Baggy red sweats hung from his hips. With each step, his muscles flexed beneath the red, long sleeve t-shirt that clung to his chest. If he hadn’t been smiling, his lithesome, silent stride, the power in his swinging arms, or the intensity of his total focus on her might have been frightening.
Maggie caught herself looking for his wife. She half-stepped back, brushing off her cheek. “Hi, I’m Maggie Fender.”
“I am so very glad to meet you, Miss Fender.” His accent sounded Russian. “Your mail.”
“Please call me Maggie.” She took the mail then extended her hand.
“Maggie. What a lovely name. I am Fyodor Umanov.” He took her hand with a gentleness that surprised her.
Her stomach fluttered. She withdrew her hand as soon as it seemed polite. “Fyodor. Were you named after Dostoyevsky?”
His eyes crinkled at the corners. “You know Russian literature?”
“Some.

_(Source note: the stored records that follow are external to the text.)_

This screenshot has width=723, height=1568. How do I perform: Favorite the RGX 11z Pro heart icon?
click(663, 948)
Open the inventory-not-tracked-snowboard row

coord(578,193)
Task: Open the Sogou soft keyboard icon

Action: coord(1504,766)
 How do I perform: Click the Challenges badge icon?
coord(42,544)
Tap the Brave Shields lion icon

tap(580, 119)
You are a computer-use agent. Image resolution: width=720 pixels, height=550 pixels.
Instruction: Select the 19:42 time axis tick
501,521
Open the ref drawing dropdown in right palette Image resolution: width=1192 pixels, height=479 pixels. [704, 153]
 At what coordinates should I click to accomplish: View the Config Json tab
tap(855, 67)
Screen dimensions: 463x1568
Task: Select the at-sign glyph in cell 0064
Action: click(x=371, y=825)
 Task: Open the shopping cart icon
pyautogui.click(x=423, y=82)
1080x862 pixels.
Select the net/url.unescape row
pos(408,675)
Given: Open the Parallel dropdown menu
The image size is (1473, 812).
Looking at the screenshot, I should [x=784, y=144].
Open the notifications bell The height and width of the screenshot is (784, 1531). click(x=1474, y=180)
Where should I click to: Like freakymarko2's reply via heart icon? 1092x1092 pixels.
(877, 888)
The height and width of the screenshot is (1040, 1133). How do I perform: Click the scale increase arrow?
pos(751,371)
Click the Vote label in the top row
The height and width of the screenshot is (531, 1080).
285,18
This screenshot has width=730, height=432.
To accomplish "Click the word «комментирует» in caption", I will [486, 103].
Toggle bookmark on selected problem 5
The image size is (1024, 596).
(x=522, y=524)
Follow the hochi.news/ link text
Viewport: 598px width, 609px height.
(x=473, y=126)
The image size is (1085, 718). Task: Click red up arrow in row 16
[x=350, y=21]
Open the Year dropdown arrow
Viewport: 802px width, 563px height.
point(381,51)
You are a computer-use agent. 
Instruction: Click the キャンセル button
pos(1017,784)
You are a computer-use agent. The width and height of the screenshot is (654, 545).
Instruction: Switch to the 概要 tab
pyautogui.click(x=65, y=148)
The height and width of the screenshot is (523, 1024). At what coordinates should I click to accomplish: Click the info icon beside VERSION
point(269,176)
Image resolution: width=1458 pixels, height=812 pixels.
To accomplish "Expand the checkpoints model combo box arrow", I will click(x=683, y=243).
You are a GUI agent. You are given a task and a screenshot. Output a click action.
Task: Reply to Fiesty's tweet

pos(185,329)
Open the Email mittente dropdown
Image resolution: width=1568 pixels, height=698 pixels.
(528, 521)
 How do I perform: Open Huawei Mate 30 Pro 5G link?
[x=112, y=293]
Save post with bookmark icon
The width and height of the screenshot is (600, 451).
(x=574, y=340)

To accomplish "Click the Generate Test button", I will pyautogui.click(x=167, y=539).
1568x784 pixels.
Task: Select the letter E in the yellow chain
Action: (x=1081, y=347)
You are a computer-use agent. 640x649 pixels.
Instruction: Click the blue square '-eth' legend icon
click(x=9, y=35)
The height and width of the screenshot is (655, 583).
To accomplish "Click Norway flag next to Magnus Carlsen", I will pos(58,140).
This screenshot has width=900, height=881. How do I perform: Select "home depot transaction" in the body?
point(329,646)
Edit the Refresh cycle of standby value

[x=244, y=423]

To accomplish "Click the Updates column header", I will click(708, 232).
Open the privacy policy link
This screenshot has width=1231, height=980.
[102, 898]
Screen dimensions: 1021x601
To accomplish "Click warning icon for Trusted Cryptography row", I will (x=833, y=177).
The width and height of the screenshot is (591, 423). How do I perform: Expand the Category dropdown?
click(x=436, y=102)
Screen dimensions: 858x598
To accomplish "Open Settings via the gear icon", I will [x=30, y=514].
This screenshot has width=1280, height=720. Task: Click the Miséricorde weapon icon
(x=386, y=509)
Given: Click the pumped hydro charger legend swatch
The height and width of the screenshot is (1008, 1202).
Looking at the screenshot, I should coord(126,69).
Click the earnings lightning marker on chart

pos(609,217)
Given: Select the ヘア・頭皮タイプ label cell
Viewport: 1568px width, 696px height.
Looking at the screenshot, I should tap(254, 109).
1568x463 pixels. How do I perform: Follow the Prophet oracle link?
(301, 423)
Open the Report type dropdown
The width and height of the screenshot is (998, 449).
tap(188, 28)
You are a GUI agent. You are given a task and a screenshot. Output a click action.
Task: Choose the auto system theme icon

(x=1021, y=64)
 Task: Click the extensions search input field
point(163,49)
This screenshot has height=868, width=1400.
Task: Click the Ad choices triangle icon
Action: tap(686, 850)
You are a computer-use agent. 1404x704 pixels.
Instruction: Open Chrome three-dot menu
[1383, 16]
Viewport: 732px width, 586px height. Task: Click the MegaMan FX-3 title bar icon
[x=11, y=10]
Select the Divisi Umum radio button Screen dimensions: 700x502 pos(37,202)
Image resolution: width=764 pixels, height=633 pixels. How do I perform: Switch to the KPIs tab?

Crime and Punishment is a particular favorite of mine.”
“I was named for him. I am glad she did not name me after Raskolnikov.” His soothing laugh coaxed Maggie to join him. “My mother is a chauvinist.” He shrugged, a what-can-you do-with-parents gesture that Maggie recognized in herself. “She thinks only the Russian masters are worth reading. She named my sister Anna. Maybe you met her?”